Both were grown from seed, so I sould be good to go ....


----------



## Rubberback

Got my plants today. Gonna plant 30 tommorrow. Hope it doesn't freeze again. What a week. Went from freezing to 80's.


----------



## chuck leaman

I have 14 planted now but my boy told me we need 20 so I will have to get 6 more. The first 10 went in 2 weeks ago. The next 4 this weekend. Got the cages wrapped up so the wind doesnt mess em up.


----------



## homebrew

14 days of progress.......from 3/11 1st pic to this 3/24 pic

they are on the way


----------



## chuck leaman

Ny Romas already have maters on them.


----------



## homebrew

chumy said:


> i thought i was the only one that grew 6ft tomato plants. I always attributed the extreme height due to the lack of sun i have during the day.
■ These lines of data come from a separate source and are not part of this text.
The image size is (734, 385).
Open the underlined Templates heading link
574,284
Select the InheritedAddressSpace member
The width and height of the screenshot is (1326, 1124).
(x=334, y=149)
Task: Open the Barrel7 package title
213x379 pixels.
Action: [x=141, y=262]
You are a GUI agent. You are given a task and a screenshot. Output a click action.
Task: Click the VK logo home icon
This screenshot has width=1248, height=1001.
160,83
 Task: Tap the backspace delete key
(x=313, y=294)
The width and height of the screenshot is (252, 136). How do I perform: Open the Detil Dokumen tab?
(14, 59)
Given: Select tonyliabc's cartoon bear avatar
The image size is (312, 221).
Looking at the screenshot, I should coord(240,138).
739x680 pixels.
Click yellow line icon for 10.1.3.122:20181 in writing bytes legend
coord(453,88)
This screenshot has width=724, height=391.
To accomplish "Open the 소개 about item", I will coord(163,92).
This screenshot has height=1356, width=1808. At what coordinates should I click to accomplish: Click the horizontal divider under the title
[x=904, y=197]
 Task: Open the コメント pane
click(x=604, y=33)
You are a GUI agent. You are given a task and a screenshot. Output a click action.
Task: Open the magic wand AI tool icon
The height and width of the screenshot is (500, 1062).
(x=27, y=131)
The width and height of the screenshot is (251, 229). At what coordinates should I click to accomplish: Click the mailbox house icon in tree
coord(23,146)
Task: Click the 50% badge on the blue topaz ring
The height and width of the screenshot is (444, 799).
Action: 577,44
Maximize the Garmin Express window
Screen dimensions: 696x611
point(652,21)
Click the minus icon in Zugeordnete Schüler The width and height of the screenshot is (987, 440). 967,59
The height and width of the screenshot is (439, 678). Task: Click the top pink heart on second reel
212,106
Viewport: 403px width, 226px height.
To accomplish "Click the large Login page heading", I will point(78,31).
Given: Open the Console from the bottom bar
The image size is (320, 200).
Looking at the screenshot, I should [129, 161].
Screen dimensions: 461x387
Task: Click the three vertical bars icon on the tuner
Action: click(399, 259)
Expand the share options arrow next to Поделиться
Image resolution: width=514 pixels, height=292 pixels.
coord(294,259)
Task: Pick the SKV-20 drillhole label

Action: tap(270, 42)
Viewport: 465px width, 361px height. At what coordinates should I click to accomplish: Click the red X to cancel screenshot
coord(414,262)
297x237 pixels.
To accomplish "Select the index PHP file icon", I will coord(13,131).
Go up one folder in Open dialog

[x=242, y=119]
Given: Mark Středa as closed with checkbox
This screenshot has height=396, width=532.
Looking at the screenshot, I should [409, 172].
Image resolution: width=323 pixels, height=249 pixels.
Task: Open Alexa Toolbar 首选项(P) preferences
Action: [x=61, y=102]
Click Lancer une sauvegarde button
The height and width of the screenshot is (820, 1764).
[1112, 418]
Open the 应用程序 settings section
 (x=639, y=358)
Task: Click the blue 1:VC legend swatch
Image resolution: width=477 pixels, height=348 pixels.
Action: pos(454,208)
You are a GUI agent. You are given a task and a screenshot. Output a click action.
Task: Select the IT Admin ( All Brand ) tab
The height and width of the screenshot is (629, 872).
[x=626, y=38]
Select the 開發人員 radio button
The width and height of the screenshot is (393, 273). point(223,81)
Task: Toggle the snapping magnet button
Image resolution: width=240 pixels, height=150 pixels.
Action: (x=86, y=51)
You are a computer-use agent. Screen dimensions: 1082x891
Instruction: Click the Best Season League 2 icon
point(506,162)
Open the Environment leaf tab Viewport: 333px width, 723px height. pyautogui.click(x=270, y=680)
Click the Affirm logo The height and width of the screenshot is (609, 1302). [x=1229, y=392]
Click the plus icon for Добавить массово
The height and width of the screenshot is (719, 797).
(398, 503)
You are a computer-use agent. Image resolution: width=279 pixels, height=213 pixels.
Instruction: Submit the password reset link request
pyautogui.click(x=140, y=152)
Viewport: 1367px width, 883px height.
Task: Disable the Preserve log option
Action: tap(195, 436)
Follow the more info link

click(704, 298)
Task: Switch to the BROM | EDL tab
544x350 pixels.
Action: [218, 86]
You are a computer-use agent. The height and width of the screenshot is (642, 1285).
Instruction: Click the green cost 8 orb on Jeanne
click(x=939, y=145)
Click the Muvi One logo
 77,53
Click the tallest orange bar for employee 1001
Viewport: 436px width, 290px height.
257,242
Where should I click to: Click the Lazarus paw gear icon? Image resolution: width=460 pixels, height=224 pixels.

My production has always been so so.


yea my fence is 8'-2" tall

i was able to make 10 gallons of spag-sauce, red wine marinara, pizza sauce and salsa

now how to find out how to keep the mocking birds out they are brutal


----------



## homebrew

chuck leaman said:


> Ny Romas already have maters on them.


nice.....i plated my favorite Celebrity along with a heinz super roma to see what it will do.


----------



## Paul Marx

Not sure if it was a dream or not . I heard you put a peice of womens stockings over the mater and it will stretch as the tomato grows . The birds supposably won't mess with them . Anybody heard this ? I might have read it here. I just planted 18 yesturday that already had blooms on them.


----------



## jm423

Homebrew-just before your maters start turning hang some red Christmas Tree glass ball ornaments in the vines. Old lady mocking bird will beat on them a while, decide there's nothing edible there and leave the tomatos alone. All joking aside it has worked for me. Now to keep the ***** and possums out---.


----------



## homebrew

weekly pic update 3-31

not to bad for 21 days, i think the lil cold snap held them back a bit


----------



## Rubberback

Looking good!! Lots of space!! Might wanna plant some marigolds to keep the birds from pecking the fruit. Are you could cover the whole thing with bird netting.


----------



## homebrew

my weekly pic......i take a pic every sunday so i can check progress and yeilds w/ different organic regimens.

4/7 picture....plants have been in the ground almost a month planted 3/10 (see 1st pic)


----------



## fish'nchipper

Looking good. Mine are getting big too, and I have a few that have set tomatoes already. 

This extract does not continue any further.